1University of Toronto (UofT), 2UofT Robotics Institute 3Vector Institute 4Toyota Research Institute (TRI)

We introduce the multitask failure detection problem for VLA models, and propose SAFE, a failure detector that can detect failures for unseen tasks zero-shot and achieve state-of-the-art performance.

Abstract

While vision-language-action models (VLAs) have shown promising robotic behaviors across a diverse set of manipulation tasks, they achieve limited success rates when deployed on novel tasks out-of-the-box. To allow these policies to safely interact with their environments, we need a failure detector that gives a timely alert such that the robot can stop, backtrack, or ask for help. However, existing failure detectors are trained and tested only on one or a few specific tasks, while VLAs require the detector to generalize and detect failures also in unseen tasks and novel environments. In this paper, we introduce the multitask failure detection problem and propose SAFE, a failure detector for generalist robot policies such as VLAs. We analyze the VLA feature space and find that VLAs have sufficient high-level knowledge about task success and failure, which is generic across different tasks. Based on this insight, we design SAFE to learn from VLA internal features and predict a single scalar indicating the likelihood of task failure. SAFE is trained on both successful and failed rollouts, and is evaluated on unseen tasks. SAFE is compatible with different policy architectures. We test it on OpenVLA, π0, and π0-FAST in both simulated and real-world environments extensively. We compare SAFE with diverse baselines and show that SAFE achieves state-of-the-art failure detection performance and the best trade-off between accuracy and detection time using conformal prediction.
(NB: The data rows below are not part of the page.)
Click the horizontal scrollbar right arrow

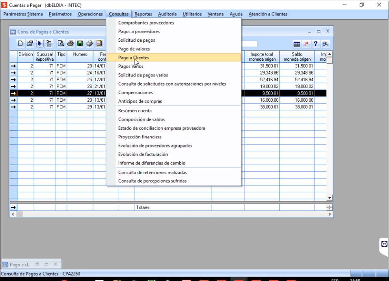pos(330,214)
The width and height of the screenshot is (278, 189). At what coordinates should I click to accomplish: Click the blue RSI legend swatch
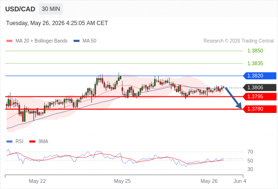coord(9,142)
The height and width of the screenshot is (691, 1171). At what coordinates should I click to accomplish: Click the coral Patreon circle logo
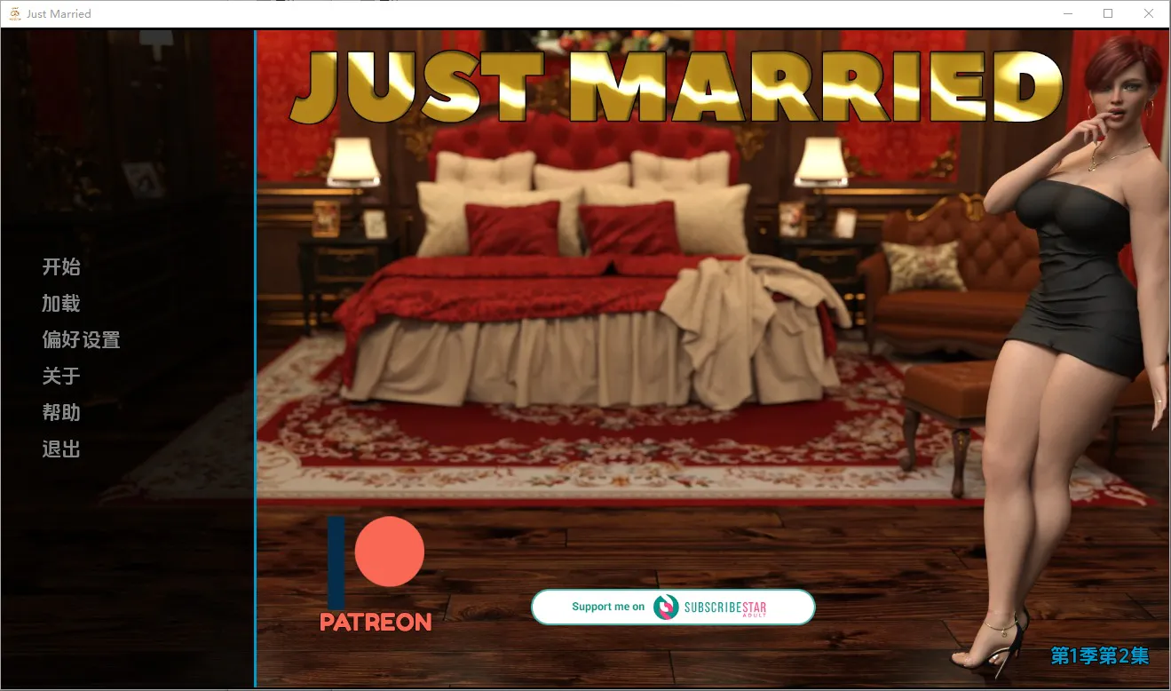[389, 552]
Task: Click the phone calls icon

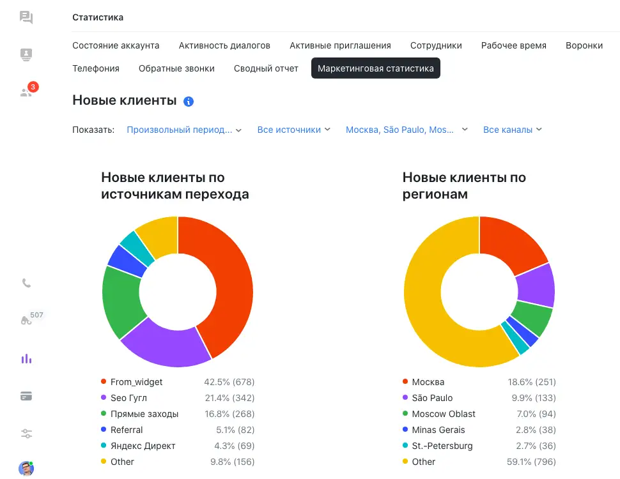Action: (x=26, y=283)
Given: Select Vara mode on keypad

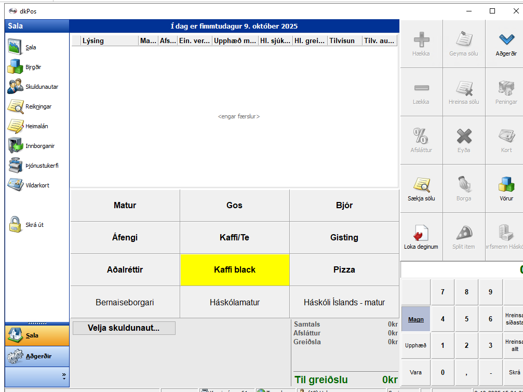Looking at the screenshot, I should coord(415,372).
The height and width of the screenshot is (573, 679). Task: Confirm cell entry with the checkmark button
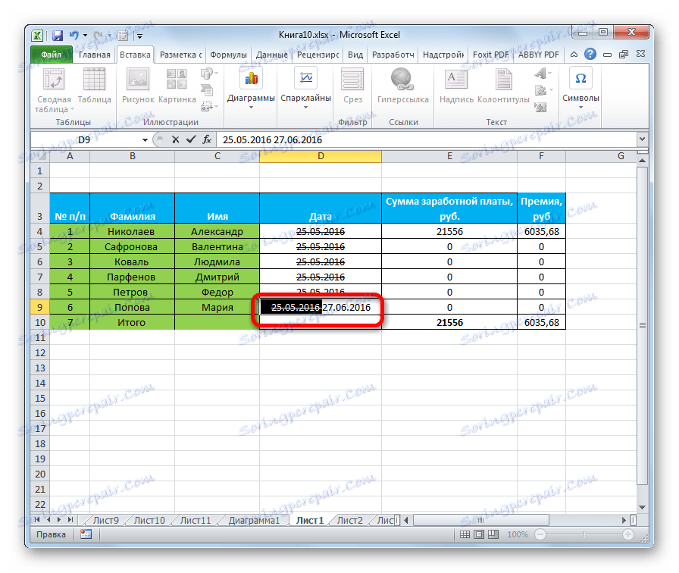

VLA Latent Feature Analysis

We find that the VLA's internal features capture high-level information about task success and failure, and such information is general across different tasks. As shown in the figure below, when a VLA is failing, even though from different tasks, the features fall in the same failure zone. This motivates SAFE, an efficient multitask failure detector that is based on VLA internal features and can generalize to unseen tasks.


SAFE: Multitask Failure Detector for VLA Models

Based on the above observation, we propose SAFE, a failure detector that learns from VLA internal features and predicts a single scalar indicating the likelihood of task failure. SAFE has 3 main components:

  • Feature Extraction: SAFE extracts the latent feature from the last layer of a VLA model. In experiments, we ablate different ways of extracting features and aggregate them into a single feature vector.
  • Learning Failure Detector: SAFE sequentially processes the latent feature and predicts a failure score, using an MLP or an LSTM backbone. These models are of 1 or 2 layers to reduce overfitting and improve generalization.
  • Calibration and Deployment: SAFE determines a time-varying threshold using functional conformal prediction (CP) on a hold-out calibration set. If the predicted score exceeds the threshold during testing, SAFE confidently detects a failure.

Experiments

We evaluate the following diverse baselines. All the baselines use the same conformal prediction framework as SAFE to determine the time-varying threshold.

  • Token Uncertainty: Failure scores are computed based on token-wise uncertainty (probability and entropy).
  • Embedding Distribution: Failure scores are computed based on the embedding distances to the calibration distribution.
  • Sample Consistency: Multiple actions are sampled and failure scores are the inconsistency among the samples.
  • Action Consistency: We adopt STAC scores and also STAC-single that only uses a single sample per timestep.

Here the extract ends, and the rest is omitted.